▶ _Exercise requirements_:
Beneath this task are records; print exactly the stretch of them from the line with "Viewport: 907px width, 533px height." through the line with "Select the Add", both ends included.

▶ _Data to use_:
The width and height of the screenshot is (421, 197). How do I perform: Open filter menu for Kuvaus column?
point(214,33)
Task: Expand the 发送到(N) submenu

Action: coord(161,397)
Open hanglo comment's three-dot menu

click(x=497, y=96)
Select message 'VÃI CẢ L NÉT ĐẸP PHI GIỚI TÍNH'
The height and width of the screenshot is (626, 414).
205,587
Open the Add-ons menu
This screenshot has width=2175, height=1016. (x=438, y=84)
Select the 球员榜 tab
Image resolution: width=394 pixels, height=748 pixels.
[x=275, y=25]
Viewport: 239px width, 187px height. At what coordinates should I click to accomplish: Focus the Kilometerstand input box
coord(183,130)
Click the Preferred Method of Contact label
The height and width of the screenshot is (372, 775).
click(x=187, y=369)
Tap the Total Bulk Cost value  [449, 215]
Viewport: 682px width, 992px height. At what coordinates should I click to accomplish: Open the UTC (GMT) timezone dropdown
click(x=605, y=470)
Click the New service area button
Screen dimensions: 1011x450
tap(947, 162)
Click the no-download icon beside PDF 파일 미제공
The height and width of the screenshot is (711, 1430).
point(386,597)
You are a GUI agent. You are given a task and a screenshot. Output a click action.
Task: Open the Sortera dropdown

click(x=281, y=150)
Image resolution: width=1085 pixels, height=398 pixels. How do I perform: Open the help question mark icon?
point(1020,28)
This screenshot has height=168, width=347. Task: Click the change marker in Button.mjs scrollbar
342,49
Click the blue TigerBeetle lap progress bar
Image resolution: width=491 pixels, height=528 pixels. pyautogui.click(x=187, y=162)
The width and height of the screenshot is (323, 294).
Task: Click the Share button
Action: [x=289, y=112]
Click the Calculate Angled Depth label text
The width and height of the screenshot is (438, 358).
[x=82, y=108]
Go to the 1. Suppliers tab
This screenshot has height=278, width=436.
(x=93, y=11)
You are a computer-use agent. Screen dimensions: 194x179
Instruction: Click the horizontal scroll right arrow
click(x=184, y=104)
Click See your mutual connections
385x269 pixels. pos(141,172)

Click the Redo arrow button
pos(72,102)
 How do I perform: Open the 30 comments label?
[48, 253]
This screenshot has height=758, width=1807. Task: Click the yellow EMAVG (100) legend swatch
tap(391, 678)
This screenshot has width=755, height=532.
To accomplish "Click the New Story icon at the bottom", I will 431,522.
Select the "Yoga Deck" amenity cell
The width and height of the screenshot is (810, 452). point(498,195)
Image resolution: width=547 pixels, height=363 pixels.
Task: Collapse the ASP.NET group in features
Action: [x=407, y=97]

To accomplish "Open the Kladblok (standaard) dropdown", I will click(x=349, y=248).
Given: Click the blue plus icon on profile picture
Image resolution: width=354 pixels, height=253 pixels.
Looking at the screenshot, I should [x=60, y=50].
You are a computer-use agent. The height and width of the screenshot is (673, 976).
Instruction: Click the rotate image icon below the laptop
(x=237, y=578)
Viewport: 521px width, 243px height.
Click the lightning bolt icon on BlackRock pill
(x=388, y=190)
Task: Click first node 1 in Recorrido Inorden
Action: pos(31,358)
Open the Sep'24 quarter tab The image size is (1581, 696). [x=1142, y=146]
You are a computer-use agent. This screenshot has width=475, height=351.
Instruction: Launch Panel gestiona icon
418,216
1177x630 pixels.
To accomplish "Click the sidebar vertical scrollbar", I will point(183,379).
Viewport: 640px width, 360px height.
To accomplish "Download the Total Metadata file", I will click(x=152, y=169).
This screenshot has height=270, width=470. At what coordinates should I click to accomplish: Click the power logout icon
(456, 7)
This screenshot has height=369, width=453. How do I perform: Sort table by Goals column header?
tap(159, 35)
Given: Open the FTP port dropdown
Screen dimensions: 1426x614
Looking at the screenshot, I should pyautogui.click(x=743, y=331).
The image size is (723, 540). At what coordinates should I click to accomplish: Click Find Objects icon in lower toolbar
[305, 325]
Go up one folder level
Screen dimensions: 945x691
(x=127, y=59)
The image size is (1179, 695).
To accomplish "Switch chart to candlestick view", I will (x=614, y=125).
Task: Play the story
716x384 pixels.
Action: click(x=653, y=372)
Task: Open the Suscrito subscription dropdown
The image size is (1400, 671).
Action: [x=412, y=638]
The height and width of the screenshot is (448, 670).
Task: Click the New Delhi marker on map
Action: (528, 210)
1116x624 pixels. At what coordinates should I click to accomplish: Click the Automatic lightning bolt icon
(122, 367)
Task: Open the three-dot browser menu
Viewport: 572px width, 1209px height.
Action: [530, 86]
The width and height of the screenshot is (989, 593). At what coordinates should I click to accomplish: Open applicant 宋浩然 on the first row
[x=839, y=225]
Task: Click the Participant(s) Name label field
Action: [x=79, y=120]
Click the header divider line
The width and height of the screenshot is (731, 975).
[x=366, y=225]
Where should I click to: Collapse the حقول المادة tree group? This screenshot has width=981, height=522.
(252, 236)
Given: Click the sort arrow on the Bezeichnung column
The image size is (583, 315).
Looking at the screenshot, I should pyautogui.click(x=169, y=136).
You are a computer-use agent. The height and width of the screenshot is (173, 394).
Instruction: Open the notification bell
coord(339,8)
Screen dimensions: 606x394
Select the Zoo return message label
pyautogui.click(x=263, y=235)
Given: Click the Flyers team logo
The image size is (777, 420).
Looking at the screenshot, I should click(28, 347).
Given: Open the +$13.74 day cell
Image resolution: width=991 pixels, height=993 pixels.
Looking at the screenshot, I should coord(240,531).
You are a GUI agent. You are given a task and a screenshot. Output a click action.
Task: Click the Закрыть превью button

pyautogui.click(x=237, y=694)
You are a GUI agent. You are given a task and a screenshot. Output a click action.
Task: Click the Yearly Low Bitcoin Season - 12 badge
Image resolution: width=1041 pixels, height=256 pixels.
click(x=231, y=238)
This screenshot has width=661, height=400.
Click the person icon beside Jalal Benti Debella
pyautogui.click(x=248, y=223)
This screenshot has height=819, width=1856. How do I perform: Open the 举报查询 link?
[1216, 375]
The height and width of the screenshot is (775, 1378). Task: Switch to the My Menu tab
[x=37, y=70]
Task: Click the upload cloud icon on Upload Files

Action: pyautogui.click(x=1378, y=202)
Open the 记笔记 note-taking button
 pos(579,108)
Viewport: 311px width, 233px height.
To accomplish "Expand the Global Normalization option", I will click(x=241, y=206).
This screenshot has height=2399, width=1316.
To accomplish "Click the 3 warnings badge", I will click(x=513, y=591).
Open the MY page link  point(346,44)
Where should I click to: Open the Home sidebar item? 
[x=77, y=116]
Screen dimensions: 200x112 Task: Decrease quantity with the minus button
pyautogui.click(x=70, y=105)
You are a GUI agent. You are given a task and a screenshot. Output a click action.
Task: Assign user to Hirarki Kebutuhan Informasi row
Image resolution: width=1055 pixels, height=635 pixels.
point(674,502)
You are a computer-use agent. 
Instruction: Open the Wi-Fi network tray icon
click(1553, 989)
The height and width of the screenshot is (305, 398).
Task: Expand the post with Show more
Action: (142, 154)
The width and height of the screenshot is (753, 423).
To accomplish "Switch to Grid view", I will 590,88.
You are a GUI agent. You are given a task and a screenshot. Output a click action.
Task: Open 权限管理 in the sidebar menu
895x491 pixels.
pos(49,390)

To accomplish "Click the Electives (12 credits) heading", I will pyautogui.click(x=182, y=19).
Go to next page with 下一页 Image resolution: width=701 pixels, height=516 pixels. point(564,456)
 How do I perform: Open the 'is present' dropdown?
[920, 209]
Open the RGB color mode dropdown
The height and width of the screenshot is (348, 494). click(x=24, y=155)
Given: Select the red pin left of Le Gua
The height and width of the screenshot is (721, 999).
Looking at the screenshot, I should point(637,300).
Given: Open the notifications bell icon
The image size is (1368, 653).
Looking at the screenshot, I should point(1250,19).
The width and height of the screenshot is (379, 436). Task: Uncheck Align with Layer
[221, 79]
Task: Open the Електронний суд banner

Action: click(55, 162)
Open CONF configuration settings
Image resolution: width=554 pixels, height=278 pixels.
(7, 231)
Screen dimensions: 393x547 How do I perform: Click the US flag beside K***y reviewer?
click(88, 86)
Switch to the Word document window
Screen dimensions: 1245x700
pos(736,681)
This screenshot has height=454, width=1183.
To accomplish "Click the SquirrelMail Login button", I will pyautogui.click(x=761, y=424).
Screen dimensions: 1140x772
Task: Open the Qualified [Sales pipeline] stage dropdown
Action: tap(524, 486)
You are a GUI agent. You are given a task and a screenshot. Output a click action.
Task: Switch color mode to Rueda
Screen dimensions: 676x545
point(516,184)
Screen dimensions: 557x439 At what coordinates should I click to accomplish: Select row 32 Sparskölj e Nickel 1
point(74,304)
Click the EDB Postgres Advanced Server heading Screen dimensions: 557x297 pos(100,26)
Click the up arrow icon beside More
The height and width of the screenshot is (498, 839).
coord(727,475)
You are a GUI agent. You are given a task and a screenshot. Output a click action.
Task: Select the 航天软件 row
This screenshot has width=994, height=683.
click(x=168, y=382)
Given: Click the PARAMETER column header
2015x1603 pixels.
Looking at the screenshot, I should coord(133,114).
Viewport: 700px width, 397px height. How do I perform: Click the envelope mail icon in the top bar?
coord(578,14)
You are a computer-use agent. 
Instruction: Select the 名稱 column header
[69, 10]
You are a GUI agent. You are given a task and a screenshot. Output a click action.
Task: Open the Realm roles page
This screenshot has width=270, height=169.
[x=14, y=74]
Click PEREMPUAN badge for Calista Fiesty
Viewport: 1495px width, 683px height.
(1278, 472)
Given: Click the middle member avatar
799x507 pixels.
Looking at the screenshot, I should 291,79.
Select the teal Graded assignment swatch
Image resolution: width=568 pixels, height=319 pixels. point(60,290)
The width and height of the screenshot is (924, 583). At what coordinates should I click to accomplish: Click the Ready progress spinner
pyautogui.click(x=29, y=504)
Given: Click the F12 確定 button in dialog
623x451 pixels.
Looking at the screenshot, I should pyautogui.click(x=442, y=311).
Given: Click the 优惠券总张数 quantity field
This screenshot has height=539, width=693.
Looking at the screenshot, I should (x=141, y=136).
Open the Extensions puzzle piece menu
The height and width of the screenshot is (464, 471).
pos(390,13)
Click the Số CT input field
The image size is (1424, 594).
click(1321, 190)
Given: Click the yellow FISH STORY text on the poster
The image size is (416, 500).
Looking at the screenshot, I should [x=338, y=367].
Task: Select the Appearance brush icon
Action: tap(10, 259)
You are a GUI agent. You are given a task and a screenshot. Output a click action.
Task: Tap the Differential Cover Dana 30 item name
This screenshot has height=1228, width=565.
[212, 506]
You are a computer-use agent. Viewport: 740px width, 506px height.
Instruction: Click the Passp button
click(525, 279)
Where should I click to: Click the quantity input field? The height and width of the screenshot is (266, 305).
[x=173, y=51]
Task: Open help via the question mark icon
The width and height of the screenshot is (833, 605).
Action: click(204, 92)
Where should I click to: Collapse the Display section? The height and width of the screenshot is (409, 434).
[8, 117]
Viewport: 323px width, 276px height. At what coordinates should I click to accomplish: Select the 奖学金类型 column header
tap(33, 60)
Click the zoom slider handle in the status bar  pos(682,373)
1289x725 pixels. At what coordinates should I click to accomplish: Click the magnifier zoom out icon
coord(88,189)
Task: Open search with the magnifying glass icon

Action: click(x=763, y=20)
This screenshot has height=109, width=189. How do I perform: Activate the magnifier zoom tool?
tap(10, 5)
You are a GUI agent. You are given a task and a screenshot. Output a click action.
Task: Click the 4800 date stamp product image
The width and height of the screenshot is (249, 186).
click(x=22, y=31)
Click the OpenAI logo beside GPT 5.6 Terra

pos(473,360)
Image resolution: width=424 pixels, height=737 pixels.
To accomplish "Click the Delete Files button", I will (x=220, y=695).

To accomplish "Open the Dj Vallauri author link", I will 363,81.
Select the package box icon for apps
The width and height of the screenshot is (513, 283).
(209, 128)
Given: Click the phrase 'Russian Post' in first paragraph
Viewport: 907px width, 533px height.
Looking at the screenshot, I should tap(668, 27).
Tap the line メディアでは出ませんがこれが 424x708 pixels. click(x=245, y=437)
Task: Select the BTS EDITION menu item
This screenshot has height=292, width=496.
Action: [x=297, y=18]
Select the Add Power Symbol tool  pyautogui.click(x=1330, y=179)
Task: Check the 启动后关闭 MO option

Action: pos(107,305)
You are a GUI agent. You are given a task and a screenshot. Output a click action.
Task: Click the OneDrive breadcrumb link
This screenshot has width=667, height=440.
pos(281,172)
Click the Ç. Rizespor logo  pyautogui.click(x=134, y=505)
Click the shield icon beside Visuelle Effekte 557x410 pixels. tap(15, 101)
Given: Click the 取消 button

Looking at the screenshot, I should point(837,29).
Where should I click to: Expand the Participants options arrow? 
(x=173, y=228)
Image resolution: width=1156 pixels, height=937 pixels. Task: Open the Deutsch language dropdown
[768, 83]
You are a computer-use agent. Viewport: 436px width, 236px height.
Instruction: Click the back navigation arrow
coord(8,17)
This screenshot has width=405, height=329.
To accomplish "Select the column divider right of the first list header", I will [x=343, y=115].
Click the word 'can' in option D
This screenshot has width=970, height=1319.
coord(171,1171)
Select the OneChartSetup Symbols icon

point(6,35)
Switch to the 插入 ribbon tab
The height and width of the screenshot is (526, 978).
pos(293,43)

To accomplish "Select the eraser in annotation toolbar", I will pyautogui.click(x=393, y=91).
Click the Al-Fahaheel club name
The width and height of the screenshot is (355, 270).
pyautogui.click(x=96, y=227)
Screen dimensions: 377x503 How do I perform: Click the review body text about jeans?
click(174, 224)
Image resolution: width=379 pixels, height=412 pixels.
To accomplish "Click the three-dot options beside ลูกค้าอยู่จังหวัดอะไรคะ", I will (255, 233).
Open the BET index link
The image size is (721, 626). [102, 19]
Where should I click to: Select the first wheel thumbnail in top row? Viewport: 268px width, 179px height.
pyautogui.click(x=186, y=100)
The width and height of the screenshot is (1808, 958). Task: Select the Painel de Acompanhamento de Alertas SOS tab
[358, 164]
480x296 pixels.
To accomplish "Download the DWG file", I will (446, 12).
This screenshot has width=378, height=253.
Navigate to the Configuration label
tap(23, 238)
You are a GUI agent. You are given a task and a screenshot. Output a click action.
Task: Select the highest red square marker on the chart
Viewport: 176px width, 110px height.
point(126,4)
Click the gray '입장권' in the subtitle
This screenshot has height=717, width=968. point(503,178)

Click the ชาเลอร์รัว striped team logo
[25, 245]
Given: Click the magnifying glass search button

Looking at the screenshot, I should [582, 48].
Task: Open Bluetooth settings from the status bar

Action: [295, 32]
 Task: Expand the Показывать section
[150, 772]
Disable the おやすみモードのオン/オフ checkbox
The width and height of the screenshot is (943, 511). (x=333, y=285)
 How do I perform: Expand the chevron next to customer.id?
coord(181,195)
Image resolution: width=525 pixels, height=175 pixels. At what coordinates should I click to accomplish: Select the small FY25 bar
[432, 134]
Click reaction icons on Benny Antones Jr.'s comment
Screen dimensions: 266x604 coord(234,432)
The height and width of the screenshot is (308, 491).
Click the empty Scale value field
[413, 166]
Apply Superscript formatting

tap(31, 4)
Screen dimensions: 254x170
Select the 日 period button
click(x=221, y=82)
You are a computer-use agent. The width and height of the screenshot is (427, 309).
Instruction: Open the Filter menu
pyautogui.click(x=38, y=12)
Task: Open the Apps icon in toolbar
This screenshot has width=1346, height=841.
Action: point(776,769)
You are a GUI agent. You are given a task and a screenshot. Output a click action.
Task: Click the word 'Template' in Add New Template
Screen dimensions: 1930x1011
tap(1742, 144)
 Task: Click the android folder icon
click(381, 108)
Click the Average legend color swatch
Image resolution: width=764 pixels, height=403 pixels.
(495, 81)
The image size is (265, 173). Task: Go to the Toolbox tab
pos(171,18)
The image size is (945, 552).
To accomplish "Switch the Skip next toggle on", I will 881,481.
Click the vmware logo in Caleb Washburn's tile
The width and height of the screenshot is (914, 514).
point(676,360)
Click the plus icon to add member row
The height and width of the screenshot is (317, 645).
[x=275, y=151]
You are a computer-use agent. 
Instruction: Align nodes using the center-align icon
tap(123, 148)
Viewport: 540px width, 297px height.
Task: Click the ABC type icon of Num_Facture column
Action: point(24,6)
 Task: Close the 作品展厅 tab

▶ _Your response_:
Viewport: 907px width, 533px height.
Looking at the screenshot, I should tap(668, 27).
Tap the line メディアでは出ませんがこれが 424x708 pixels. click(x=245, y=437)
Task: Select the BTS EDITION menu item
This screenshot has height=292, width=496.
Action: [x=297, y=18]
Select the Add Power Symbol tool  pyautogui.click(x=1330, y=179)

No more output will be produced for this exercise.